__GIVEN TEXT__
══════════

Written by: Rebekah Lamb


GRIEF comes in as many forms as love does. As writer Jaimie Anderson puts it: “grief is just love with no place to go.” 


I like to consider myself a bit of an expert on grief, both in the traditional and nontraditional ways in which the love in my life has stagnated, with no outlet. Losing my father to glioblastoma less than a year and a half ago has taught me the most traditional manifestation of the grief of losing a loved one; it has left me with a hole in my heart that has not healed, and that never will. But I’ve also learned all the ways grief becomes twisted into our daily experiences as disabled people, how it compounds upon itself and takes up a blighted root in the bottom of our stomachs. The grief of knowing that some things are just impossible to me, to have the graphic and painful everyday reality of my life and the lives of disabled people globally be dismissed and ignored by both the medical community and society as a whole. To watch the world grow increasingly apathetic to mass disabling violence, genocide, and rising eugenics. To witness those around us turn a blind eye to suffering throughout the world, to ignore the pain and suffering of this world and planet and those who live on it becomes far too much to bear. 


I grieve that I will never be ‘normal’ and that there is no fixing the reality that I belong to a demographic with a life expectancy below 40. I grieve the dreams I had that will never be realized because of my disability. I grieve the dreams of others that will never be realized because of the violence and destruction they are being subjected to. 


I grieve for those whose lives will be forever changed by carceral systems of healthcare, without delivering actual treatments and interventions. I grieve for those whose lives and homes are being lost to floods and fires being fueled by the World's wealthy. I grieve for my people who have seen so much devastation in 400 years that the trauma of it is written into our genetics. I grieve for the Earth herself who I hear through the wails of those suffering, that this is not right, that something must change.


And all this grief pushes me forward, fills me so much that I become electrified, because while I have learned if there is always grief in this world, that is because there is love, too. And I am filled with hope, hope that the damage that has been done can be undone and healed, that we can pursue true justice, and care for our most vulnerable as they need us. I believe all this, and I believe in the power of collective liberation and how it is rooted in love of the purest form. I know love can feed our liberation, and I know the world is full of love with no place to go, and I know there is love because I exist, and I am full of it. 


A young Rebekah carried by her father who is wearing a light blue shirt and darker shorts. They are standing on a beach as the waves roll in and the sun is setting in the background.

══════════

__DATA PROVIDED__
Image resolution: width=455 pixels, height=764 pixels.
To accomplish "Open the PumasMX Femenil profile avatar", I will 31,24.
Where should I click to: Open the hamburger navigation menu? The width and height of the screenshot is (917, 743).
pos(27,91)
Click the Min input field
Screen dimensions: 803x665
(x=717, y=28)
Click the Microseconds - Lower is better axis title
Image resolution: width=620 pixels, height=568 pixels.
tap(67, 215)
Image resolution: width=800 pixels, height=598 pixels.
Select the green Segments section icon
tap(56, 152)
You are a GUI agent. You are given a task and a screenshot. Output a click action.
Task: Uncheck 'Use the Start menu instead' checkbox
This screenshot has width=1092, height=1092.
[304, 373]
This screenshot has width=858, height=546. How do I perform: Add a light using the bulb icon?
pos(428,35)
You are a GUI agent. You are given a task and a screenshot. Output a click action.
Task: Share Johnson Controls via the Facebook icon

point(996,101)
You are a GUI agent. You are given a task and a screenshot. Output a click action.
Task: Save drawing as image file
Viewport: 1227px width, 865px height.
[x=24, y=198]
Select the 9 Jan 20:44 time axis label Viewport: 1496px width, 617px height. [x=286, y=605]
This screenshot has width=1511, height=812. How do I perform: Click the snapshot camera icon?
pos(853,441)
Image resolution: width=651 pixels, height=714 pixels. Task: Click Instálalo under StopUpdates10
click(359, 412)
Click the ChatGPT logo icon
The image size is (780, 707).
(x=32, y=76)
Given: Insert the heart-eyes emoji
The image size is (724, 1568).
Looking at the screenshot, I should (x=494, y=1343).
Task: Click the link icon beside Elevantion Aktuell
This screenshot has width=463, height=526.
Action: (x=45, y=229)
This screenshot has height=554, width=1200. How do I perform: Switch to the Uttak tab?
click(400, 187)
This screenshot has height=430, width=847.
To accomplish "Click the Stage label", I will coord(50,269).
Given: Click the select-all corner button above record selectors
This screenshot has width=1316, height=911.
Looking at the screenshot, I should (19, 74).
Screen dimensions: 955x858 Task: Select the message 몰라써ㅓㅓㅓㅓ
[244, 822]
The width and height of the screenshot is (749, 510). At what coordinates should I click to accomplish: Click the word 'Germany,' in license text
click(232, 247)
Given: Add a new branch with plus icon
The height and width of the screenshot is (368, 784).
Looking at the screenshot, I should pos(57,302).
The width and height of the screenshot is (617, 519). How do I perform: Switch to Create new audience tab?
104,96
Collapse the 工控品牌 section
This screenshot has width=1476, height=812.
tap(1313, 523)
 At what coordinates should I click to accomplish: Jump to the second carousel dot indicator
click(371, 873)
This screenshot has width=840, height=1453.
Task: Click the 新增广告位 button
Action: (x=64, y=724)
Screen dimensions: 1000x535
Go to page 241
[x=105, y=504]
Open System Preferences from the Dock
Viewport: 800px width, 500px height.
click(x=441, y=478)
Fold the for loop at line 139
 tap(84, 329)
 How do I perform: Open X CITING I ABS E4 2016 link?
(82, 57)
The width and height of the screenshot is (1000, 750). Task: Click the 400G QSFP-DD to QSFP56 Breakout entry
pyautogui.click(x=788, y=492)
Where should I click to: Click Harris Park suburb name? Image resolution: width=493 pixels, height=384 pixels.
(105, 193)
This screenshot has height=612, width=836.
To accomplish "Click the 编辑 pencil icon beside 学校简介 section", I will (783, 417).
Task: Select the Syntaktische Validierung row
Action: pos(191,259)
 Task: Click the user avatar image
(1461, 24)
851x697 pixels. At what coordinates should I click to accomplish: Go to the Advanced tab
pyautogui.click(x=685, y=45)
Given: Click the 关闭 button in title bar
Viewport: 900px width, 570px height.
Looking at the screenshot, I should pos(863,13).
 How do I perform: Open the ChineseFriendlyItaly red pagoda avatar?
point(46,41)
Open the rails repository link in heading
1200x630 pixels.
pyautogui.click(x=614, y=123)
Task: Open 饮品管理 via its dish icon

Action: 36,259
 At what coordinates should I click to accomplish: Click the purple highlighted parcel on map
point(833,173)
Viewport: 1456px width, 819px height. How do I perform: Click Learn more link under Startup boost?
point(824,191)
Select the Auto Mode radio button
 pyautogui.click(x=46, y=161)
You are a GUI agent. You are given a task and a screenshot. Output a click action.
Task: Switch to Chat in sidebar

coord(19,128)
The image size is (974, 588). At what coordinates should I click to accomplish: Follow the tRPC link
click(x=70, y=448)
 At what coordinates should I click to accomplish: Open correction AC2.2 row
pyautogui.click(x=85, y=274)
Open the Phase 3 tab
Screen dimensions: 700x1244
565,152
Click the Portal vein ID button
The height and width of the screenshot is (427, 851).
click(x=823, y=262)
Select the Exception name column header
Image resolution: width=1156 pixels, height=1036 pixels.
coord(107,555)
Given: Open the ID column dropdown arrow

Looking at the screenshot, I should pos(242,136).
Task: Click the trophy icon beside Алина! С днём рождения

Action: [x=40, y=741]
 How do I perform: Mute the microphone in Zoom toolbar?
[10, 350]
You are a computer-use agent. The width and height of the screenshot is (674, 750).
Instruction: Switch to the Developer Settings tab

══════════

__WHAT YOU ARE ASKED TO DO__
In the essay on grief, what illness caused the death of the writer's father? The entries are not used in this exercise.

__SOLUTION FOR THIS TASK__
Glioblastoma.